La estrumectomía fue un éxito que superó cualquier
expectativa. Como siempre, el instrumental se había hervido en agua avinagrada.
Es algo nunca hecho hasta aquí pero del más elemental sentido común: si lavamos
el tenedor que pincha la tajada, el cuchillo que la corta y el plato donde comemos
nuestros alimentos, ¿no habremos de enjuagar el escalpelo que corta nuestra
piel? Del mismo modo, hacía tiempo ya que todos los miembros de mi equipo nos
lavábamos a conciencia las manos y nos recortábamos y cepillábamos las uñas
aunque la intervención no fuese oftalmológica. Además, oler a limpio reconforta
al paciente. Tras adormecer al enfermo profundamente, haciendo que inhalara de
la esponja soporífera más de quince minutos, practiqué en la piel de su cuello,
por debajo de la tumoración, una incisión elíptica. La campana de una cercana
clepsidra resonó nueve veces. El paciente, amarrado con ligaduras, se conmovió
ligeramente. Ordené aumentar la dosificación del anestésico mientras coagulaba
con el cauterio varias venas sangrantes. La capa muscular, conocida por mí de
mis disecciones experimentales, era tan laxa a ese nivel que pude separarla sin
necesidad de cortar, simplemente con los dedos. Después, todo fue más fácil de
lo que había supuesto. Un auxiliar enfocó sobre el campo operatorio la luz solar
que se reflejaba en un espejo. Una masa rojiza, granulosa, mayor de lo
previsto, se ofreció a mis ojos como en un alumbramiento la cabeza del feto al
asomar por el canal del parto. Inverosímilmente la rodeé con un dedo para
liberarla de adherencias y quedó a mi merced, prácticamente suelta. Una parte
se fijaba a la tráquea y al hueso hioides y otra profundizaba detrás del
esternón. Extraje la porción caudal con suavidad, utilizando un índice. La
parte conectada a la tráquea no lo era íntimamente. Sabía de mis experimentos
que la glándula hipertrofiada que conforma el bocio recibe su vascularización
de cuatro arterias, dos en cada polo, superior e inferior. El paciente emitió
un sordo quejido cuando tiré del tumor tratando de individualizarlas. Sin
inmutarme —la frialdad es inherente y obligatoria en cirugía, tanto como la
rapidez—, lo conseguí con cierto esfuerzo, pero allí estaban: una pequeña
arteria pulsante y su vena correspondiente por cuadrante. Pasé cuatro ligaduras
de seda, que amarré con fuerza, seccioné los vasos y extraje con la mayor
facilidad el tumor en medio del asombro general y el mío propio. Repasé con el
cauterio los puntos sangrantes, dejé un drenaje de esponjosa gasa para prevenir
acúmulos de sangre o linfa, cosí la piel y coloqué un apósito. No eran las
diez. ¡En menos de una hora había operado mi primer bocio tóxico! El
postoperatorio fue muy bueno. El paciente se levantó aquella misma tarde.

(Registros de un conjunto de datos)

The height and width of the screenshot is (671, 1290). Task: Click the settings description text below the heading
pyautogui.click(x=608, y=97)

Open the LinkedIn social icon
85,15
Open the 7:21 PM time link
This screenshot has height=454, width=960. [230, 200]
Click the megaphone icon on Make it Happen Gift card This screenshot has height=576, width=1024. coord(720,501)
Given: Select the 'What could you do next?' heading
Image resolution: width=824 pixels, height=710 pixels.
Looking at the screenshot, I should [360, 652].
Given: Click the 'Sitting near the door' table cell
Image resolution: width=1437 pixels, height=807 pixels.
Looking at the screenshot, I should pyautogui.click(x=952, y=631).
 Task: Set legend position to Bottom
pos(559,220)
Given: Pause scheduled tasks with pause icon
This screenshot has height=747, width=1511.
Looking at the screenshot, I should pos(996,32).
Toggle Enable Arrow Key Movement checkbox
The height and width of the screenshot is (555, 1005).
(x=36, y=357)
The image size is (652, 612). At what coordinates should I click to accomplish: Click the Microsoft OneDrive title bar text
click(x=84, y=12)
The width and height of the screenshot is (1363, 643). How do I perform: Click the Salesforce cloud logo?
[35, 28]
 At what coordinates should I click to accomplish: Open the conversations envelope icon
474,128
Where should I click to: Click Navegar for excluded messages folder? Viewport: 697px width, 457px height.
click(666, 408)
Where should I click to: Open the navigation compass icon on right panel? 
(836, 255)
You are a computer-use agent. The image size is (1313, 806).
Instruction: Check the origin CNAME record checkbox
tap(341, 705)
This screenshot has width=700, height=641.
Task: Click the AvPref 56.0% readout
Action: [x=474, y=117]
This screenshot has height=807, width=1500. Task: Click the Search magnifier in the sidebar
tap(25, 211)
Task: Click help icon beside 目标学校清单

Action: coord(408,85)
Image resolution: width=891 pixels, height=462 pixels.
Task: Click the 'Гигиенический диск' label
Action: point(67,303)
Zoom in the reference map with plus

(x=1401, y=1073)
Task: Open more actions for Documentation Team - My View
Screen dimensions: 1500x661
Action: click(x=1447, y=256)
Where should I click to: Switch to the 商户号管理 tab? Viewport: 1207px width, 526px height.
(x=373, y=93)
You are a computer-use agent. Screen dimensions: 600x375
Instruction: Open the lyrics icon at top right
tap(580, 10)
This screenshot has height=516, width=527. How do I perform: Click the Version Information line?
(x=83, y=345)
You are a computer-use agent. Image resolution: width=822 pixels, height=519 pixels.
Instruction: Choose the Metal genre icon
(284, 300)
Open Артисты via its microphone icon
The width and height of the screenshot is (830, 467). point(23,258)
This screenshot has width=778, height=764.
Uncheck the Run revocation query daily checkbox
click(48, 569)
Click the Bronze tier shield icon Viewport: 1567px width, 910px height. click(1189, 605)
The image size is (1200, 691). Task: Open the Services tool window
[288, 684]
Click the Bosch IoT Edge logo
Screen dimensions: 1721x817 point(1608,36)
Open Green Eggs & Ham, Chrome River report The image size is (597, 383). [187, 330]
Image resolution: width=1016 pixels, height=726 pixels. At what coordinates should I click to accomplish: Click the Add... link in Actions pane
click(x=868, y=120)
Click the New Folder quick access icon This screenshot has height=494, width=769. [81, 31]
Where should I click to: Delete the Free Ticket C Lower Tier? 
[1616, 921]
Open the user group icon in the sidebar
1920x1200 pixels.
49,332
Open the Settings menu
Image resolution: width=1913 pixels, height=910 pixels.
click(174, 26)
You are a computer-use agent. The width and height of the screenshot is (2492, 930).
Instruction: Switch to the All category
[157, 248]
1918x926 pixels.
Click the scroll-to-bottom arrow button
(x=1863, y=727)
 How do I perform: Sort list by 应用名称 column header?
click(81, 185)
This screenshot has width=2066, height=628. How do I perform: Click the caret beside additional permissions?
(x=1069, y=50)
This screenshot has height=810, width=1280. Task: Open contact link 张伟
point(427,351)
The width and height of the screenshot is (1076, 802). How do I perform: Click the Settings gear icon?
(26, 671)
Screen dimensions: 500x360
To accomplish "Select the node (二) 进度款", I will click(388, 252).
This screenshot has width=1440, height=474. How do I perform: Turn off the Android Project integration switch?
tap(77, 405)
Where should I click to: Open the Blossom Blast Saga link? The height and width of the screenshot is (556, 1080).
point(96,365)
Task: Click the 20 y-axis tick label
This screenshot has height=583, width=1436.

CONSIGNA: Según el texto de estudio, ¿por qué quien narra considera de elemental sentido común hervir el instrumental quirúrgico? Responde en una a tres oraciones.

SOLUCIÓN: Se lavan el tenedor que pincha la tajada, el cuchillo que la corta y el plato en que se come. Por lo mismo, también debe enjuagarse el escalpelo que corta la piel.